» **WORK TO COMPLETE**:
Your answer must hold only the lines below from the line containing "achieved Net Zero (708, 1957)" through the line containing "Key West (1234, 542)", each reproduced exactly.

» **RECORDS SHOWN**:
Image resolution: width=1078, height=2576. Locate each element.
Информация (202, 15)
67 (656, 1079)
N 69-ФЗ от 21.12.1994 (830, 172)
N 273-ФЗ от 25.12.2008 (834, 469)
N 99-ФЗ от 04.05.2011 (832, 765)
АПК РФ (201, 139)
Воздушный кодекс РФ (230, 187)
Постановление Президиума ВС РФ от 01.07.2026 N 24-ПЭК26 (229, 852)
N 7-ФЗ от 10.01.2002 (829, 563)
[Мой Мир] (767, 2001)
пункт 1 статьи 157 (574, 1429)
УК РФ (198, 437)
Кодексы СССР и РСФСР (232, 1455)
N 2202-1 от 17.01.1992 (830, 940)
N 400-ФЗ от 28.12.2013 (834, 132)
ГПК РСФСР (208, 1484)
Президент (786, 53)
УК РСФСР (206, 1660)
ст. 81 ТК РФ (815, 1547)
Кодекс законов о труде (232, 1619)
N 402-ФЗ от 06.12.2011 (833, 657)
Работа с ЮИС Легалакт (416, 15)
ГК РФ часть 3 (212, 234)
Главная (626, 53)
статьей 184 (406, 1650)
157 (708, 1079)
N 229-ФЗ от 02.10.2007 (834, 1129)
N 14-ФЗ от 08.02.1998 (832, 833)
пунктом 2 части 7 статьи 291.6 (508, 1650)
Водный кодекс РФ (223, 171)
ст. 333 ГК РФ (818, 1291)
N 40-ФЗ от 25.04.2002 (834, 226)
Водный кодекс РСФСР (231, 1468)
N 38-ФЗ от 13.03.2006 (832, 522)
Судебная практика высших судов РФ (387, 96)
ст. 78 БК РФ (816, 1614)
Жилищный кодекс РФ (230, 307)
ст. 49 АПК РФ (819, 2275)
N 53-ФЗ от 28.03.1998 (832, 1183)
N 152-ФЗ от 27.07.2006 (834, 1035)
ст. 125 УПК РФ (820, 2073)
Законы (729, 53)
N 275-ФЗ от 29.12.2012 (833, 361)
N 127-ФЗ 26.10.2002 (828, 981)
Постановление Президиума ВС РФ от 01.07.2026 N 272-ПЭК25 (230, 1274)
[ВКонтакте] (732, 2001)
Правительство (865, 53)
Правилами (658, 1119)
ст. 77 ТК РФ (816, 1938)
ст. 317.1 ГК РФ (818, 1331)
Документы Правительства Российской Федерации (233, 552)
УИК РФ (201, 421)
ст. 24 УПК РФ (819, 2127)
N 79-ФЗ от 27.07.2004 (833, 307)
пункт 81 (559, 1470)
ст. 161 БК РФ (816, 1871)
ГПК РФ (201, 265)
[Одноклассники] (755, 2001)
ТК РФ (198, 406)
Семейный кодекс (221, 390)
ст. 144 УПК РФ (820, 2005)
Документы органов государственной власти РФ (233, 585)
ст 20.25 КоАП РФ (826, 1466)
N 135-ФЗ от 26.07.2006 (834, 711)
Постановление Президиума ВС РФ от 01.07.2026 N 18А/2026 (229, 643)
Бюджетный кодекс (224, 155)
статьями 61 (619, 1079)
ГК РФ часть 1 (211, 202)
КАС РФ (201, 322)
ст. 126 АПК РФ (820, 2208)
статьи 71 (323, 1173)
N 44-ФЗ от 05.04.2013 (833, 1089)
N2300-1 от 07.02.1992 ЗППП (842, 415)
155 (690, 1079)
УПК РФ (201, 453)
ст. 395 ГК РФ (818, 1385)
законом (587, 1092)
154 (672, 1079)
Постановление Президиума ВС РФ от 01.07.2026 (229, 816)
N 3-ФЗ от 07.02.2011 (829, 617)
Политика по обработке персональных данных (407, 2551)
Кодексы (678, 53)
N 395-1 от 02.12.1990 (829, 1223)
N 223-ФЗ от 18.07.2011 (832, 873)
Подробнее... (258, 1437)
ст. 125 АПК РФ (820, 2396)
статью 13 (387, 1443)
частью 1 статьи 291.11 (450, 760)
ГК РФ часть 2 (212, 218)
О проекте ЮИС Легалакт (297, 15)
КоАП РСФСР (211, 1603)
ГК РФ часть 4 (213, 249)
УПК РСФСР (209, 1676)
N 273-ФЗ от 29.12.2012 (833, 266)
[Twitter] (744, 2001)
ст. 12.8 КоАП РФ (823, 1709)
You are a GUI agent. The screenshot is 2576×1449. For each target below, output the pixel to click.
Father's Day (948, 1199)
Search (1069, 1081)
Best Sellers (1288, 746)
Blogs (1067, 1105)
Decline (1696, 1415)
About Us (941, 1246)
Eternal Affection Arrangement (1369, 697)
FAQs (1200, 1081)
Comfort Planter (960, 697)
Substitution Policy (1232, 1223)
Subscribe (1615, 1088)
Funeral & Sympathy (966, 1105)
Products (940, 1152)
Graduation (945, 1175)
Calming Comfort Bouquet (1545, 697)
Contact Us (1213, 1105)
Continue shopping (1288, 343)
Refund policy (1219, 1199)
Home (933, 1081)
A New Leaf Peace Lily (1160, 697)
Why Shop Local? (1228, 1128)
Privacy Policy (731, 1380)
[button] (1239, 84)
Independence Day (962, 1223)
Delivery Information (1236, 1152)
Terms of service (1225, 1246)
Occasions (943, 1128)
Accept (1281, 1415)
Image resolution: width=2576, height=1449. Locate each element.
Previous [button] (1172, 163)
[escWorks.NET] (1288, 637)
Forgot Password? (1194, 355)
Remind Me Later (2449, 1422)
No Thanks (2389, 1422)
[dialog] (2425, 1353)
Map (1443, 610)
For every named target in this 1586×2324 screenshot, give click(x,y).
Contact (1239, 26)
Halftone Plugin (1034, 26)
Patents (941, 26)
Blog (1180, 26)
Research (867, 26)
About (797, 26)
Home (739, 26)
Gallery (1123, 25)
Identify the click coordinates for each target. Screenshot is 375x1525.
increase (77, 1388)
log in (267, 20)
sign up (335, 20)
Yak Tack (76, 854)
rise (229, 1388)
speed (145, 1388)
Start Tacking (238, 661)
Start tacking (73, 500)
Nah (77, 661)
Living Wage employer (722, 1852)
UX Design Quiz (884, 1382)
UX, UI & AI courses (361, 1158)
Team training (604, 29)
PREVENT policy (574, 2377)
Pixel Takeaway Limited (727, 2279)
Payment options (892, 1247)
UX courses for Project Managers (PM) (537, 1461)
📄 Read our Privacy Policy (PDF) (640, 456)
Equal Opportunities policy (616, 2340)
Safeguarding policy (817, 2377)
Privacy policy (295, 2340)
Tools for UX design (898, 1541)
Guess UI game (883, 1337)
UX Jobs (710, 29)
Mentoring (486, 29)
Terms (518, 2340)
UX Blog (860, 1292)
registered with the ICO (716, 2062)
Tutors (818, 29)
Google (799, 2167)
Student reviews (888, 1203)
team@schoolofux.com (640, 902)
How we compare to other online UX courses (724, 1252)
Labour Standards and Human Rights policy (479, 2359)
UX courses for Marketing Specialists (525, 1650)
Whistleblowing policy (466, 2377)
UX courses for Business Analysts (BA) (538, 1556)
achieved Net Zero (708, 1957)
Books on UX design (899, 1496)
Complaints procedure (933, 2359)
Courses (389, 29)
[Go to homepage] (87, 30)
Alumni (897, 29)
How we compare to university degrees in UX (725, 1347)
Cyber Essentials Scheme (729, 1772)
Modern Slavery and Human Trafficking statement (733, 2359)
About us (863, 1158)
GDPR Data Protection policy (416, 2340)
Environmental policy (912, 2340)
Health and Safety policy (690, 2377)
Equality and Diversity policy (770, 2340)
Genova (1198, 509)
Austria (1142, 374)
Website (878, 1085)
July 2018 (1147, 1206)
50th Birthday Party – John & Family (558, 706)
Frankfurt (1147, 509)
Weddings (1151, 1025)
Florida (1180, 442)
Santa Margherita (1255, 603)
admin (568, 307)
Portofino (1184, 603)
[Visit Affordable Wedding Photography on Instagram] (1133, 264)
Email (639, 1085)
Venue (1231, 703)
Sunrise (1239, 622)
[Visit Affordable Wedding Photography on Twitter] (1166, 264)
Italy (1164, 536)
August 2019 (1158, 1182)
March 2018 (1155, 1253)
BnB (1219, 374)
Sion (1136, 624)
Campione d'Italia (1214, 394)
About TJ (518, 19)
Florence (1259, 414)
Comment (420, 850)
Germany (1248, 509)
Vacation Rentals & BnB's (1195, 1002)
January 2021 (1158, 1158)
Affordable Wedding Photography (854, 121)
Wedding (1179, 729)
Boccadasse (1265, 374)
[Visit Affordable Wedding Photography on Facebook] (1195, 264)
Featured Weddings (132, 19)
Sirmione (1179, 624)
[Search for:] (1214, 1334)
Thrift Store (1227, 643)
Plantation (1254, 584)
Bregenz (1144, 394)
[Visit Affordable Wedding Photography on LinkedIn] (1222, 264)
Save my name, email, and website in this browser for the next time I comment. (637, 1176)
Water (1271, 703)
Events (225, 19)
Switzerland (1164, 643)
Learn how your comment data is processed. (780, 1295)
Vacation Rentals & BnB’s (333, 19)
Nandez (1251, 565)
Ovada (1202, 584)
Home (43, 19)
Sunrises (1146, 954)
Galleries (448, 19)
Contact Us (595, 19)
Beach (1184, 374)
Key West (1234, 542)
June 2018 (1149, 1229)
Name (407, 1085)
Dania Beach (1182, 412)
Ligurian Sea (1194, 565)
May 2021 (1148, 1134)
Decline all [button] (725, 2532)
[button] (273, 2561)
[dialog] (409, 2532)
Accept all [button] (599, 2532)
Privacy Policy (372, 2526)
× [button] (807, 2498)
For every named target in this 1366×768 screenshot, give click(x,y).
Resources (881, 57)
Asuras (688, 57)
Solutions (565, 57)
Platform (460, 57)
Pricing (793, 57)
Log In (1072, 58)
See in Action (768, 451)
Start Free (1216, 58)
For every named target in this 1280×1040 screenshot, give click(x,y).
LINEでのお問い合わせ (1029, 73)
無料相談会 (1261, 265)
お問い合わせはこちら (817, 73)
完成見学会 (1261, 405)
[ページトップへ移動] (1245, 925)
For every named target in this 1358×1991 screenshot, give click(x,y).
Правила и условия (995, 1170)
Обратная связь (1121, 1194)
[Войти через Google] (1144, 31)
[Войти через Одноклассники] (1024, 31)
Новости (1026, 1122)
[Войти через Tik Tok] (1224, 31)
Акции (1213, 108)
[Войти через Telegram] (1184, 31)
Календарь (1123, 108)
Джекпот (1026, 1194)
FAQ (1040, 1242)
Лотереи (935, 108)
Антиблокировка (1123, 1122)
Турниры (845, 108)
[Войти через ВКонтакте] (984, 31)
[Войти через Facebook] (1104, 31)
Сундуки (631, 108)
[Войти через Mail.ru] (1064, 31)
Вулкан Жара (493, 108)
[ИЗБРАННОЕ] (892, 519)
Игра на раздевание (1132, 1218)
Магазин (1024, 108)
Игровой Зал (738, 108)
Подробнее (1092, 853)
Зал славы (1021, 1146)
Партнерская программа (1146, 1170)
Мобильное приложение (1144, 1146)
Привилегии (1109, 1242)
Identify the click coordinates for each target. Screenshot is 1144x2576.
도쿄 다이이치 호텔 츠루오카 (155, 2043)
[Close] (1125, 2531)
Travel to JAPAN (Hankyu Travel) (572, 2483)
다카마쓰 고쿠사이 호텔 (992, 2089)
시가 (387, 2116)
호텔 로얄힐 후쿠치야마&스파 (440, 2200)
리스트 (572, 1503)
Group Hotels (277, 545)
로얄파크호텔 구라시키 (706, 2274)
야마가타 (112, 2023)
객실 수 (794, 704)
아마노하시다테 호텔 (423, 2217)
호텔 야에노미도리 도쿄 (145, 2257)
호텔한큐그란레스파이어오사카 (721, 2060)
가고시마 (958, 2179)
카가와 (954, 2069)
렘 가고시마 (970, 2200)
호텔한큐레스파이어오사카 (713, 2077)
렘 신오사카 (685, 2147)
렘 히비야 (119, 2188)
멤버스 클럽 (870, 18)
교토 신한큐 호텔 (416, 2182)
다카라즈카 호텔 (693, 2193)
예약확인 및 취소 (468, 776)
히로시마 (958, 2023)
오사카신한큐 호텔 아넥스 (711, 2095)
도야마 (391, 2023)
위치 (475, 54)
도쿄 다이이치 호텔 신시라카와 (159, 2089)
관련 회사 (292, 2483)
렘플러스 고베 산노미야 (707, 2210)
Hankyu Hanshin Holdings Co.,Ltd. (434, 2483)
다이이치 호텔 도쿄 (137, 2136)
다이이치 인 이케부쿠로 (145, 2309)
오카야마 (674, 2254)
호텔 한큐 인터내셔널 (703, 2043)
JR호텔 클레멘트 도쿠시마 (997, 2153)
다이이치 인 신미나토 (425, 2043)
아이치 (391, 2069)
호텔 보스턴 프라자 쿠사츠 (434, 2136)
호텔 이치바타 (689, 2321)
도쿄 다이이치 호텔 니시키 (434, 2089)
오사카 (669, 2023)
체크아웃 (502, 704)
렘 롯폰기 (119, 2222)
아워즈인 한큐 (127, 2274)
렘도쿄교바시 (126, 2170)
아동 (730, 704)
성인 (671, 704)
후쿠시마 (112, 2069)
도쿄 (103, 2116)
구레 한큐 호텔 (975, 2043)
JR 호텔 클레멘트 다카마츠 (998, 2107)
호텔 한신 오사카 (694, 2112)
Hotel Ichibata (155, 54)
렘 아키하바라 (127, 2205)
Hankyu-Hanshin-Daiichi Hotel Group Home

» **RESPONSE BOX**:
achieved Net Zero (708, 1957)
Books on UX design (899, 1496)
Complaints procedure (933, 2359)
Courses (389, 29)
[Go to homepage] (87, 30)
Alumni (897, 29)
How we compare to university degrees in UX (725, 1347)
Cyber Essentials Scheme (729, 1772)
Modern Slavery and Human Trafficking statement (733, 2359)
About us (863, 1158)
GDPR Data Protection policy (416, 2340)
Environmental policy (912, 2340)
Health and Safety policy (690, 2377)
Equality and Diversity policy (770, 2340)
Genova (1198, 509)
Austria (1142, 374)
Website (878, 1085)
July 2018 (1147, 1206)
50th Birthday Party – John & Family (558, 706)
Frankfurt (1147, 509)
Weddings (1151, 1025)
Florida (1180, 442)
Santa Margherita (1255, 603)
admin (568, 307)
Portofino (1184, 603)
[Visit Affordable Wedding Photography on Instagram] (1133, 264)
Email (639, 1085)
Venue (1231, 703)
Sunrise (1239, 622)
[Visit Affordable Wedding Photography on Twitter] (1166, 264)
Italy (1164, 536)
August 2019 (1158, 1182)
March 2018 (1155, 1253)
BnB (1219, 374)
Sion (1136, 624)
Campione d'Italia (1214, 394)
About TJ (518, 19)
Florence (1259, 414)
Comment (420, 850)
Germany (1248, 509)
Vacation Rentals & BnB's (1195, 1002)
January 2021 (1158, 1158)
Affordable Wedding Photography (854, 121)
Wedding (1179, 729)
Boccadasse (1265, 374)
[Visit Affordable Wedding Photography on Facebook] (1195, 264)
Featured Weddings (132, 19)
Sirmione (1179, 624)
[Search for:] (1214, 1334)
Thrift Store (1227, 643)
Plantation (1254, 584)
Bregenz (1144, 394)
[Visit Affordable Wedding Photography on LinkedIn] (1222, 264)
Save my name, email, and website in this browser for the next time I comment. (637, 1176)
Water (1271, 703)
Events (225, 19)
Switzerland (1164, 643)
Learn how your comment data is processed. (780, 1295)
Vacation Rentals & BnB’s (333, 19)
Nandez (1251, 565)
Ovada (1202, 584)
Home (43, 19)
Sunrises (1146, 954)
Galleries (448, 19)
Contact Us (595, 19)
Beach (1184, 374)
Key West (1234, 542)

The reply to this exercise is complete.